But production software doesn’t operate on isolated exchanges. Real systems execute. They plan steps, invoke tools, modify files, recover from errors, and adapt under constraints you define.

As a developer, you’ve gotten used to using GitHub Copilot as your trusted AI in the IDE. But I bet you’ve thought more than once: “Why can’t I use this kind of agentic workflow inside my own apps too?”

Now you can.

The GitHub Copilot SDK makes that execution layer available as a programmable capability inside your software.

Instead of maintaining your own orchestration stack, you can embed the same production-tested planning and execution engine that powers GitHub Copilot CLI directly into your systems.

If your application can trigger logic, it can now trigger agentic execution. This shift changes the architecture of AI-powered systems.

So how does it work? Here are three concrete patterns teams are using to embed agentic execution into real applications.

Pattern #1: Delegate multi-step work to agents

For years, teams have relied on scripts and glue code to automate repetitive tasks. But the moment a workflow depends on context, changes shape mid-run, or requires error recovery, scripts become brittle. You either hard-code edge cases, or start building a homegrown orchestration layer.

With the Copilot SDK, your application can delegate intent rather than encode fixed steps.

For example:

Your app exposes an action like “Prepare this repository for release.”

Instead of defining every step manually, you pass intent and constraints.

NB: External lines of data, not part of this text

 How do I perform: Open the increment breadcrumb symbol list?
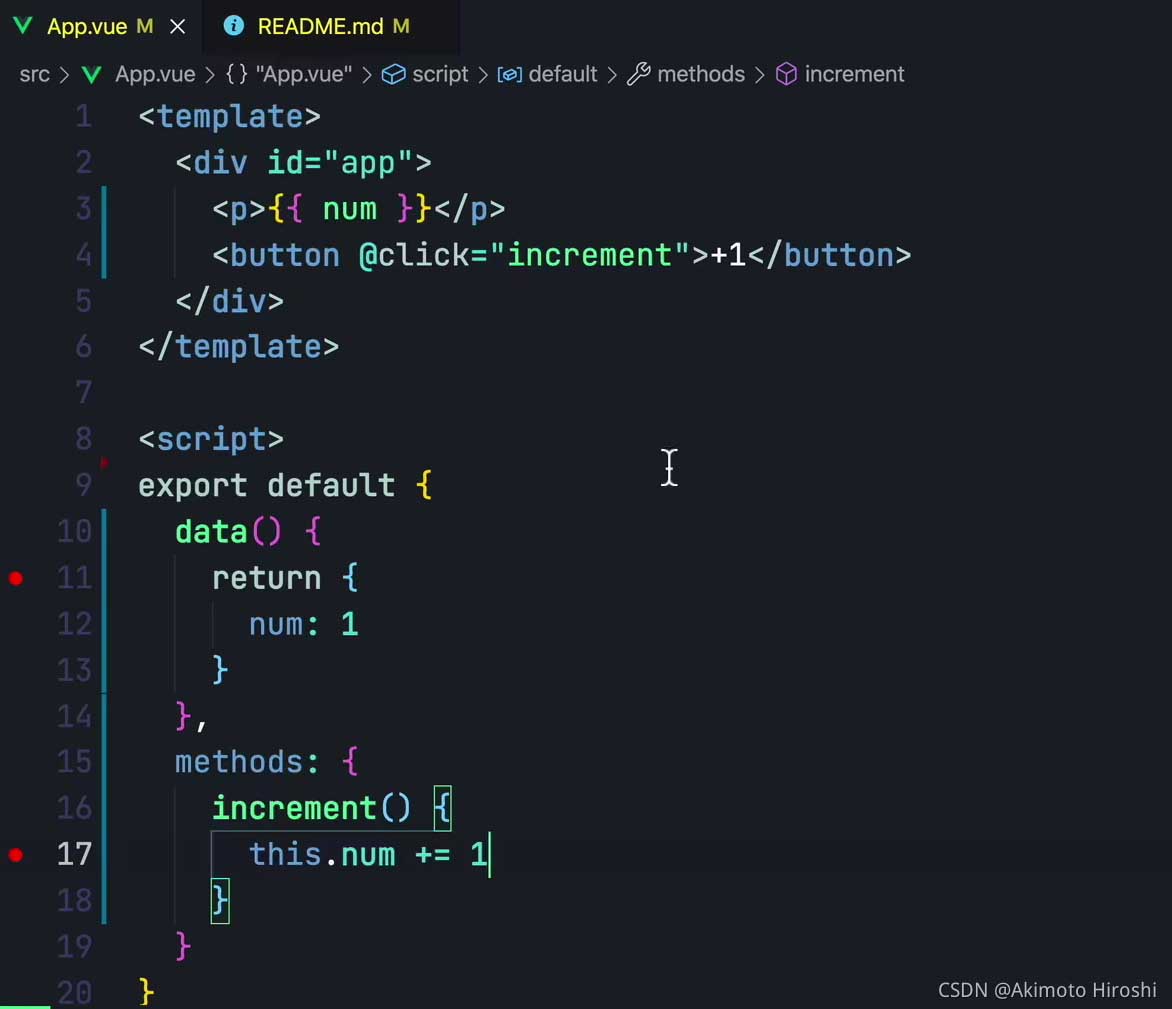pyautogui.click(x=853, y=75)
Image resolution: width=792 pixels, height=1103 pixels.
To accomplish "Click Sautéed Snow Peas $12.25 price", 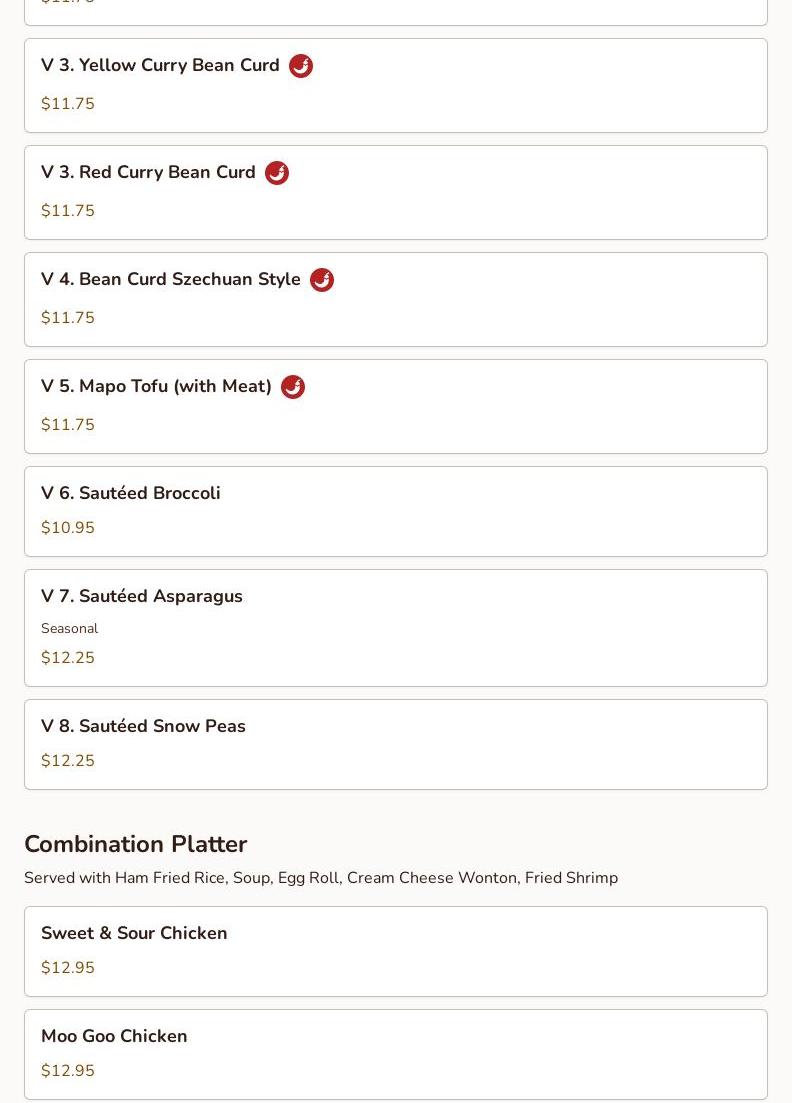I will point(68,761).

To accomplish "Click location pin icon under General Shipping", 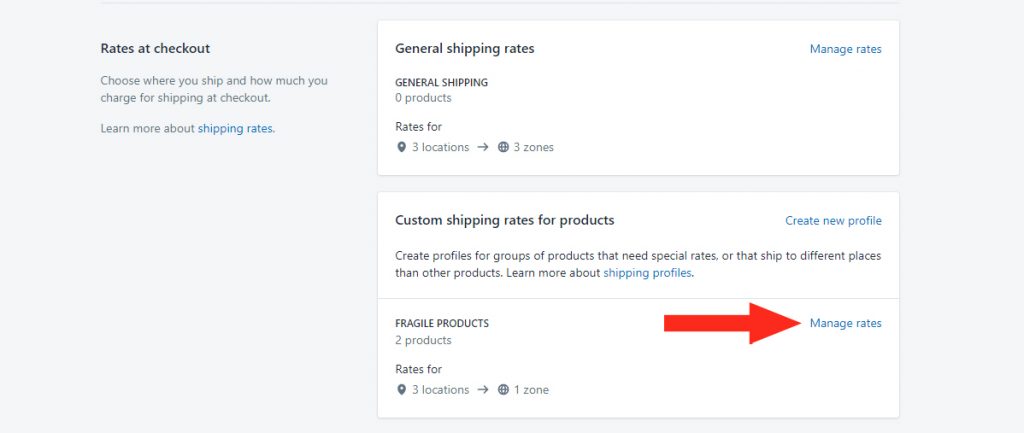I will (402, 148).
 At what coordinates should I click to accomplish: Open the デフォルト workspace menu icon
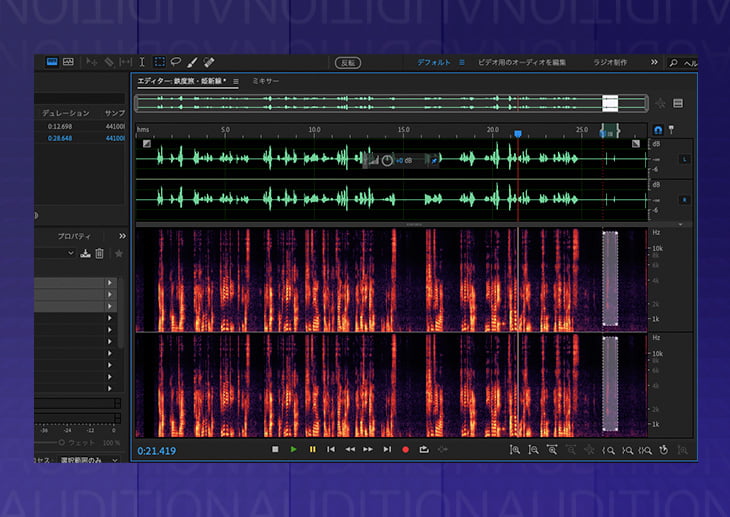coord(462,62)
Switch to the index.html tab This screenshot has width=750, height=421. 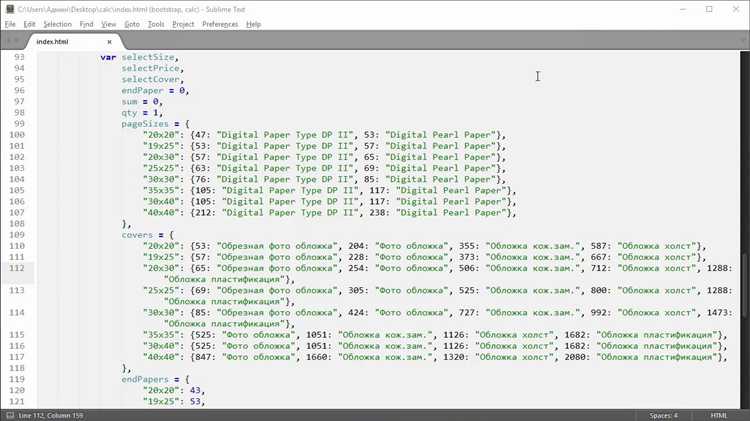pos(55,41)
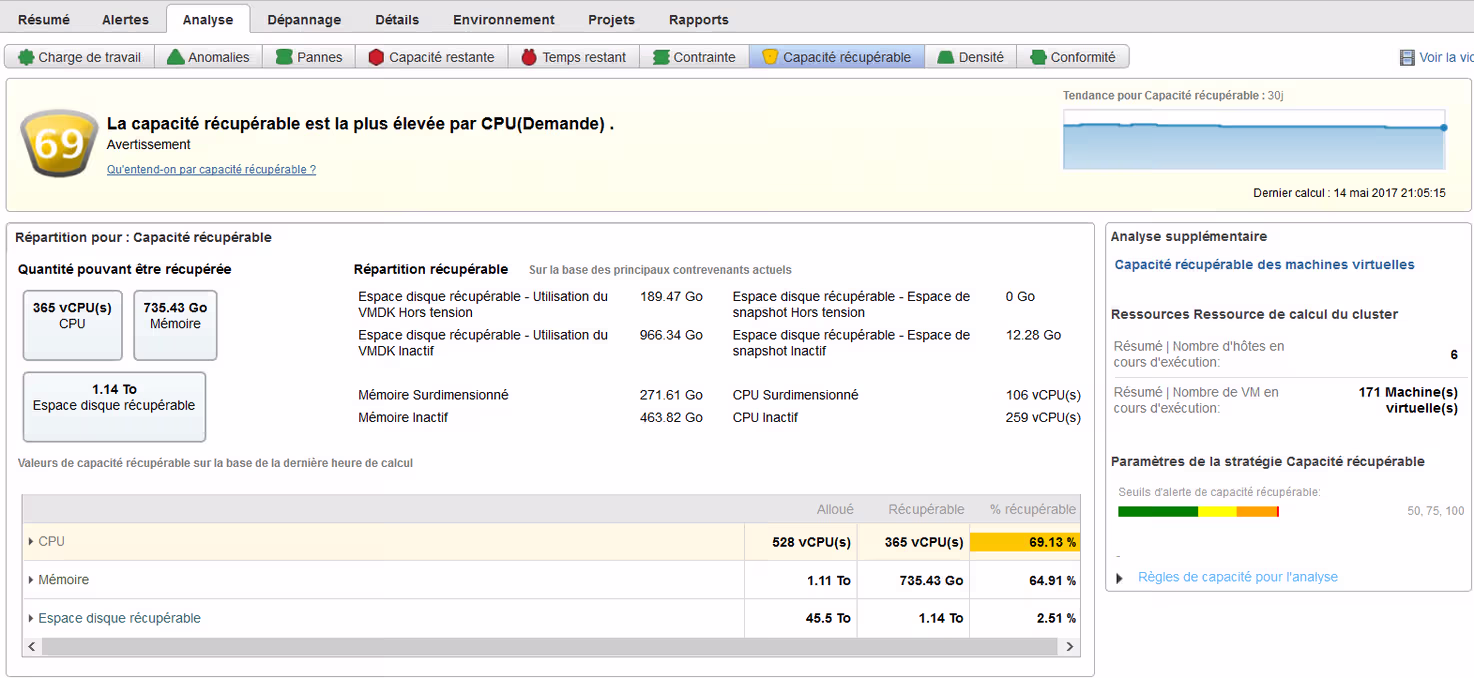Click the Conformité badge icon
This screenshot has width=1474, height=678.
tap(1038, 57)
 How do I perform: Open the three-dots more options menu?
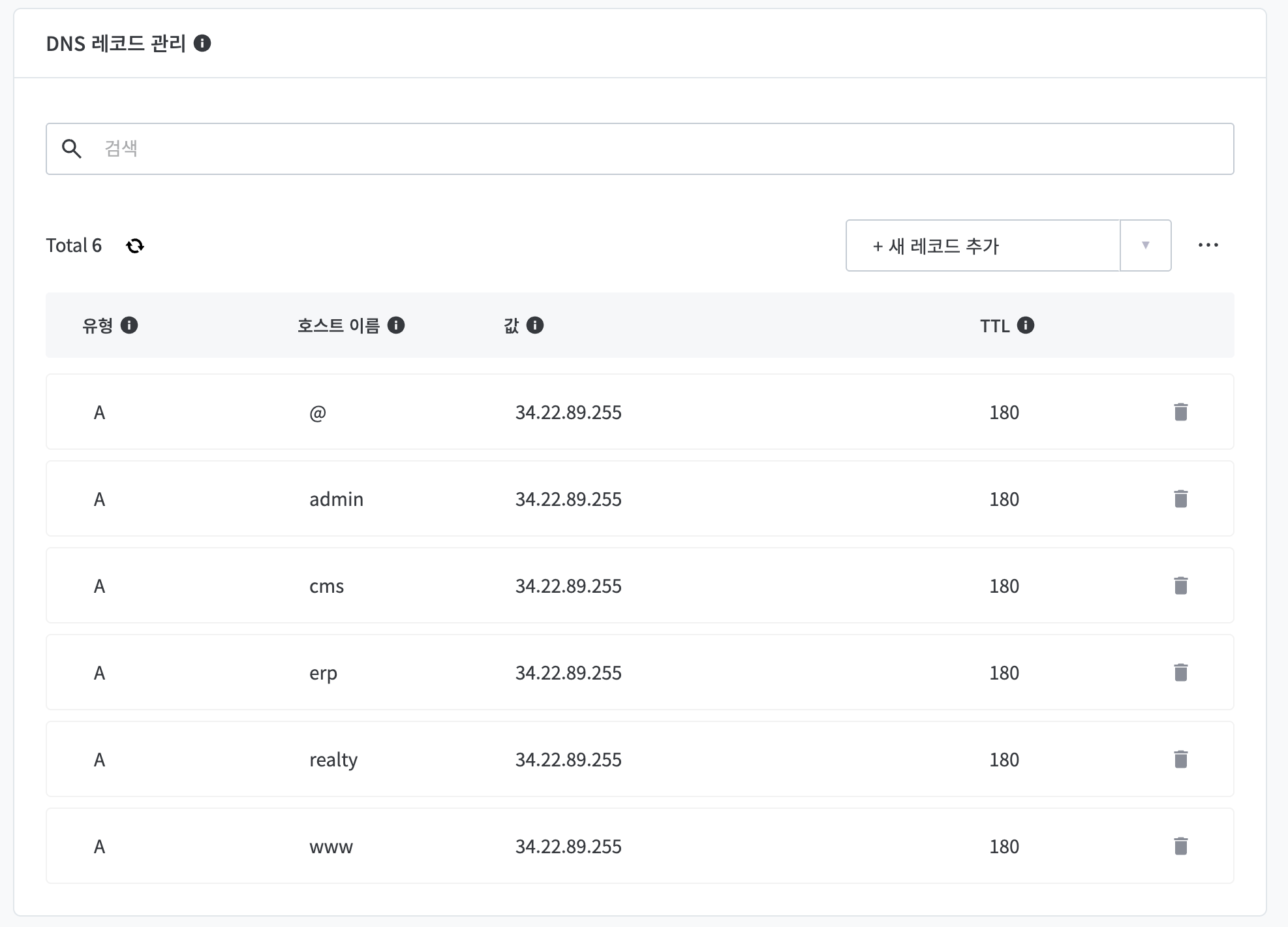[1208, 245]
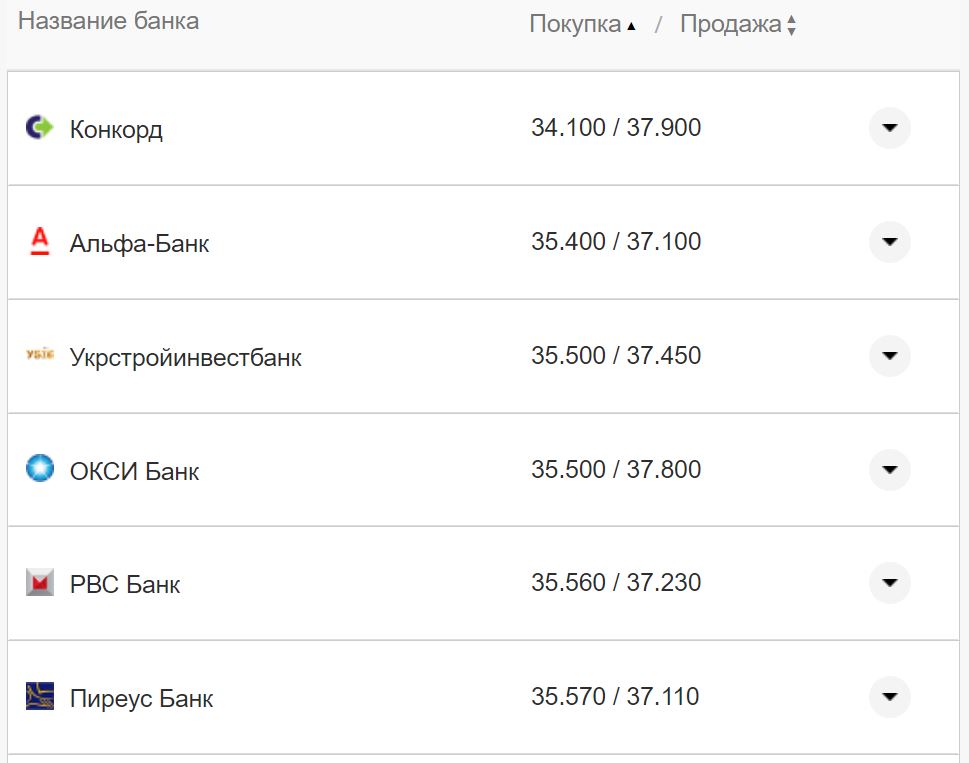The width and height of the screenshot is (969, 763).
Task: Click the rate 35.570 / 37.110 for Пиреус Банк
Action: pyautogui.click(x=616, y=697)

The agent:

  • Explores the repository
  • Plans required steps
  • Modifies files
  • Runs commands
  • Adapts if something fails

All while operating within defined boundaries.

Why this matters: As systems scale, fixed workflows break down. Agentic execution allows software to adapt while remaining constrained and observable, without rebuilding orchestration from scratch.

View multi-step execution examples →

Pattern #2: Ground execution in structured runtime context

Many teams attempt to push more behavior into prompts. But encoding system logic in text makes workflows harder to test, reason about, and evolve. Over time, prompts become brittle substitutes for structured system integration.

With the Copilot SDK, context becomes structured and composable.

You can:

  • Define domain-specific tools or agent skills
  • Expose tools via Model Context Protocol (MCP)
  • Let the execution engine retrieve context at runtime

Instead of stuffing ownership data, API schemas, or dependency rules into prompts, your agents access those systems directly during planning and execution.

For example, an internal agent might:

  • Query service ownership
  • Pull historical decision records
  • Check dependency graphs
  • Reference internal APIs
  • Act under defined safety constraints

Why this matters: Reliable AI workflows depend on structured, permissioned context. MCP provides the plumbing that keeps agentic execution grounded in real tools and real data, without guesswork embedded in prompts.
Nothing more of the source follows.